◆ Task description: The full listing, from first line to last, should be set down again exactly.

◆ Input records:
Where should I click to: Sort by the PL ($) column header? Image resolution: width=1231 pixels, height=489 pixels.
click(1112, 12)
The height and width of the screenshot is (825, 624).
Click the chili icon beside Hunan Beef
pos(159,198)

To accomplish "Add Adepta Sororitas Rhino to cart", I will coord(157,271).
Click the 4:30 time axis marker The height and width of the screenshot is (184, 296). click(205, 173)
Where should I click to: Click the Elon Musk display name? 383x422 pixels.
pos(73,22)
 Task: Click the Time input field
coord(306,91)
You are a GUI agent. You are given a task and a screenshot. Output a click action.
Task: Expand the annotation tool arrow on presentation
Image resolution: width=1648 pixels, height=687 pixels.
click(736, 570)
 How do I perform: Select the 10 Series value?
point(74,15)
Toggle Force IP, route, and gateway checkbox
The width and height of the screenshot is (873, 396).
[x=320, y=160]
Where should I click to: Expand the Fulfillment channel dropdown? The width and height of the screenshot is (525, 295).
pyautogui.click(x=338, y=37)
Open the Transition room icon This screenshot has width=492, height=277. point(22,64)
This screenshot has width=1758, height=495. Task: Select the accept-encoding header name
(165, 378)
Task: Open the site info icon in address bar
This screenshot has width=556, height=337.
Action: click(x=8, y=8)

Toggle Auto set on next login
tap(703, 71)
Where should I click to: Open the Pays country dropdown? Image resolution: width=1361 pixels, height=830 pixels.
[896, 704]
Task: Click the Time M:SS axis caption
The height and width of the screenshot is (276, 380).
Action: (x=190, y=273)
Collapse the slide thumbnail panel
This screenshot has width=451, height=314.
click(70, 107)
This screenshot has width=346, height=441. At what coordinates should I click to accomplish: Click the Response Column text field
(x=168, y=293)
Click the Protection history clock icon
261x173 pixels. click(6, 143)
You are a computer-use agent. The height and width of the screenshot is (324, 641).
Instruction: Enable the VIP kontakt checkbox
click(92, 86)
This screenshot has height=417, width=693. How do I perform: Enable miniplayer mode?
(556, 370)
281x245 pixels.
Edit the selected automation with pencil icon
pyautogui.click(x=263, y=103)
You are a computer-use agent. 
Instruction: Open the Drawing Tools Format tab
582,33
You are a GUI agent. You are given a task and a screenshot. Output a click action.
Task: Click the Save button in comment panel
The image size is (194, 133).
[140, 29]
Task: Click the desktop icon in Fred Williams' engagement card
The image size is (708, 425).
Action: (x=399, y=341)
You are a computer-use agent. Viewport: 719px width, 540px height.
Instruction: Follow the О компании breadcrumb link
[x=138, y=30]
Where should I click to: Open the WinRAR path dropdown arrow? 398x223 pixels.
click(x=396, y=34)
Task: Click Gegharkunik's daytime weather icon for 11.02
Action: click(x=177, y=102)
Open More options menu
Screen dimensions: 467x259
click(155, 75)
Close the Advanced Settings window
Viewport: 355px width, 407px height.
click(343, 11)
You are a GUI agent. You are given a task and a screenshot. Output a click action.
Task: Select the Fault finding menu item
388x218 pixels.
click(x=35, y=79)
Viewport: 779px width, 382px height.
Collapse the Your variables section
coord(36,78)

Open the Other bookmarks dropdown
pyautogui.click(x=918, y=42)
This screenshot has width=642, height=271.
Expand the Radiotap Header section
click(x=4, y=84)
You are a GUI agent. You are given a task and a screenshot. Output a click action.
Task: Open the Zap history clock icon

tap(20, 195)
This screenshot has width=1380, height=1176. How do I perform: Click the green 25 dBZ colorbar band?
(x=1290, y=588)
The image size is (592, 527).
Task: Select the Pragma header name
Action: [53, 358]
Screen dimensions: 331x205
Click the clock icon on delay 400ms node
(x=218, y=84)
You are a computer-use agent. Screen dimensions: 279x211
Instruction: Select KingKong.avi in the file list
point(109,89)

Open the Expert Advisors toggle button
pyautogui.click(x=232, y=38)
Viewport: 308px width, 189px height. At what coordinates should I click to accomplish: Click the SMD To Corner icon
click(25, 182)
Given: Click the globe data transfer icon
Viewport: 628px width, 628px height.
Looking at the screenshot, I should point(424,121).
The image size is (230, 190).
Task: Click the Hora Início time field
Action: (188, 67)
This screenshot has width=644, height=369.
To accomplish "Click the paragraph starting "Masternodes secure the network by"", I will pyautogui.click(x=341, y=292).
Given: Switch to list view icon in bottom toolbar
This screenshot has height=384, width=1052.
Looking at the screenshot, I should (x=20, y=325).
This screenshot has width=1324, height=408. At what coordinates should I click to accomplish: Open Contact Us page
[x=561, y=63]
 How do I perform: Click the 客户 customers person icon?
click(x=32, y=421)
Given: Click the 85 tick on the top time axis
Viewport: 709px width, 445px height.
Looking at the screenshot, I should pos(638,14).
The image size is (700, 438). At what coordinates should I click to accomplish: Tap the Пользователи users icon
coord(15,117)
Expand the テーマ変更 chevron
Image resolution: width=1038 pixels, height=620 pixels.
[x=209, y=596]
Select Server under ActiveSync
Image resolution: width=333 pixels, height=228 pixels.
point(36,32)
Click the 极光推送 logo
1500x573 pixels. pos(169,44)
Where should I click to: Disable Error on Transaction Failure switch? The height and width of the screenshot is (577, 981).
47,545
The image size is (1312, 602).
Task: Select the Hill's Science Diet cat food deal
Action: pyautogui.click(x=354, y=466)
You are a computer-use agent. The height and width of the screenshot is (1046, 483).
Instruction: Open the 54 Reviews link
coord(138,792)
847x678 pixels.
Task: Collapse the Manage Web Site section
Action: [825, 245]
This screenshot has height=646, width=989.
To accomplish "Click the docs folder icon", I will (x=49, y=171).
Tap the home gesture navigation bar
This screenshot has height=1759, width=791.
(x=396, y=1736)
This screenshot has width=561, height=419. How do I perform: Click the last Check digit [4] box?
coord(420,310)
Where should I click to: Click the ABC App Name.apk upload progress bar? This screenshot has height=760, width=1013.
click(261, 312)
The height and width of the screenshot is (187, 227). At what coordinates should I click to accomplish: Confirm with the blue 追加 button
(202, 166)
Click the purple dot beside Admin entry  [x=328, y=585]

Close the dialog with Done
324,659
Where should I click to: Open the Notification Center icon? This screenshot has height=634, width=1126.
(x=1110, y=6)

◆ Written answer:
Where should I click to: Sort by the PL ($) column header? Image resolution: width=1231 pixels, height=489 pixels.
click(1112, 12)
The height and width of the screenshot is (825, 624).
Click the chili icon beside Hunan Beef
pos(159,198)

To accomplish "Add Adepta Sororitas Rhino to cart", I will coord(157,271).
Click the 4:30 time axis marker The height and width of the screenshot is (184, 296). click(205, 173)
Where should I click to: Click the Elon Musk display name? 383x422 pixels.
pos(73,22)
 Task: Click the Time input field
coord(306,91)
You are a GUI agent. You are given a task and a screenshot. Output a click action.
Task: Expand the annotation tool arrow on presentation
Image resolution: width=1648 pixels, height=687 pixels.
click(736, 570)
 How do I perform: Select the 10 Series value?
point(74,15)
Toggle Force IP, route, and gateway checkbox
The width and height of the screenshot is (873, 396).
[x=320, y=160]
Where should I click to: Expand the Fulfillment channel dropdown? The width and height of the screenshot is (525, 295).
pyautogui.click(x=338, y=37)
Open the Transition room icon This screenshot has width=492, height=277. point(22,64)
This screenshot has width=1758, height=495. Task: Select the accept-encoding header name
(165, 378)
Task: Open the site info icon in address bar
This screenshot has width=556, height=337.
Action: click(x=8, y=8)

Toggle Auto set on next login
tap(703, 71)
Where should I click to: Open the Pays country dropdown? Image resolution: width=1361 pixels, height=830 pixels.
[896, 704]
Task: Click the Time M:SS axis caption
The height and width of the screenshot is (276, 380).
Action: (x=190, y=273)
Collapse the slide thumbnail panel
This screenshot has width=451, height=314.
click(70, 107)
This screenshot has width=346, height=441. At what coordinates should I click to accomplish: Click the Response Column text field
(x=168, y=293)
Click the Protection history clock icon
261x173 pixels. click(6, 143)
You are a computer-use agent. The height and width of the screenshot is (324, 641).
Instruction: Enable the VIP kontakt checkbox
click(92, 86)
This screenshot has height=417, width=693. How do I perform: Enable miniplayer mode?
(556, 370)
281x245 pixels.
Edit the selected automation with pencil icon
pyautogui.click(x=263, y=103)
You are a computer-use agent. 
Instruction: Open the Drawing Tools Format tab
582,33
You are a GUI agent. You are given a task and a screenshot. Output a click action.
Task: Click the Save button in comment panel
The image size is (194, 133).
[140, 29]
Task: Click the desktop icon in Fred Williams' engagement card
The image size is (708, 425).
Action: (x=399, y=341)
You are a computer-use agent. Viewport: 719px width, 540px height.
Instruction: Follow the О компании breadcrumb link
[x=138, y=30]
Where should I click to: Open the WinRAR path dropdown arrow? 398x223 pixels.
click(x=396, y=34)
Task: Click Gegharkunik's daytime weather icon for 11.02
Action: click(x=177, y=102)
Open More options menu
Screen dimensions: 467x259
click(155, 75)
Close the Advanced Settings window
Viewport: 355px width, 407px height.
click(343, 11)
You are a GUI agent. You are given a task and a screenshot. Output a click action.
Task: Select the Fault finding menu item
388x218 pixels.
click(x=35, y=79)
Viewport: 779px width, 382px height.
Collapse the Your variables section
coord(36,78)

Open the Other bookmarks dropdown
pyautogui.click(x=918, y=42)
This screenshot has width=642, height=271.
Expand the Radiotap Header section
click(x=4, y=84)
You are a GUI agent. You are given a task and a screenshot. Output a click action.
Task: Open the Zap history clock icon

tap(20, 195)
This screenshot has width=1380, height=1176. How do I perform: Click the green 25 dBZ colorbar band?
(x=1290, y=588)
The image size is (592, 527).
Task: Select the Pragma header name
Action: [53, 358]
Screen dimensions: 331x205
Click the clock icon on delay 400ms node
(x=218, y=84)
You are a computer-use agent. Screen dimensions: 279x211
Instruction: Select KingKong.avi in the file list
point(109,89)

Open the Expert Advisors toggle button
pyautogui.click(x=232, y=38)
Viewport: 308px width, 189px height. At what coordinates should I click to accomplish: Click the SMD To Corner icon
click(25, 182)
Given: Click the globe data transfer icon
Viewport: 628px width, 628px height.
Looking at the screenshot, I should point(424,121).
The image size is (230, 190).
Task: Click the Hora Início time field
Action: (188, 67)
This screenshot has width=644, height=369.
To accomplish "Click the paragraph starting "Masternodes secure the network by"", I will pyautogui.click(x=341, y=292).
Given: Switch to list view icon in bottom toolbar
This screenshot has height=384, width=1052.
Looking at the screenshot, I should (x=20, y=325).
This screenshot has width=1324, height=408. At what coordinates should I click to accomplish: Open Contact Us page
[x=561, y=63]
 How do I perform: Click the 客户 customers person icon?
click(x=32, y=421)
Given: Click the 85 tick on the top time axis
Viewport: 709px width, 445px height.
Looking at the screenshot, I should pos(638,14).
The image size is (700, 438). At what coordinates should I click to accomplish: Tap the Пользователи users icon
coord(15,117)
Expand the テーマ変更 chevron
Image resolution: width=1038 pixels, height=620 pixels.
[x=209, y=596]
Select Server under ActiveSync
Image resolution: width=333 pixels, height=228 pixels.
point(36,32)
Click the 极光推送 logo
1500x573 pixels. pos(169,44)
Where should I click to: Disable Error on Transaction Failure switch? The height and width of the screenshot is (577, 981).
47,545
The image size is (1312, 602).
Task: Select the Hill's Science Diet cat food deal
Action: pyautogui.click(x=354, y=466)
You are a computer-use agent. The height and width of the screenshot is (1046, 483).
Instruction: Open the 54 Reviews link
coord(138,792)
847x678 pixels.
Task: Collapse the Manage Web Site section
Action: [825, 245]
This screenshot has height=646, width=989.
To accomplish "Click the docs folder icon", I will (x=49, y=171).
Tap the home gesture navigation bar
This screenshot has height=1759, width=791.
(x=396, y=1736)
This screenshot has width=561, height=419. How do I perform: Click the last Check digit [4] box?
coord(420,310)
Where should I click to: Click the ABC App Name.apk upload progress bar? This screenshot has height=760, width=1013.
click(261, 312)
The height and width of the screenshot is (187, 227). At what coordinates should I click to accomplish: Confirm with the blue 追加 button
(202, 166)
Click the purple dot beside Admin entry  [x=328, y=585]

Close the dialog with Done
324,659
Where should I click to: Open the Notification Center icon? This screenshot has height=634, width=1126.
(x=1110, y=6)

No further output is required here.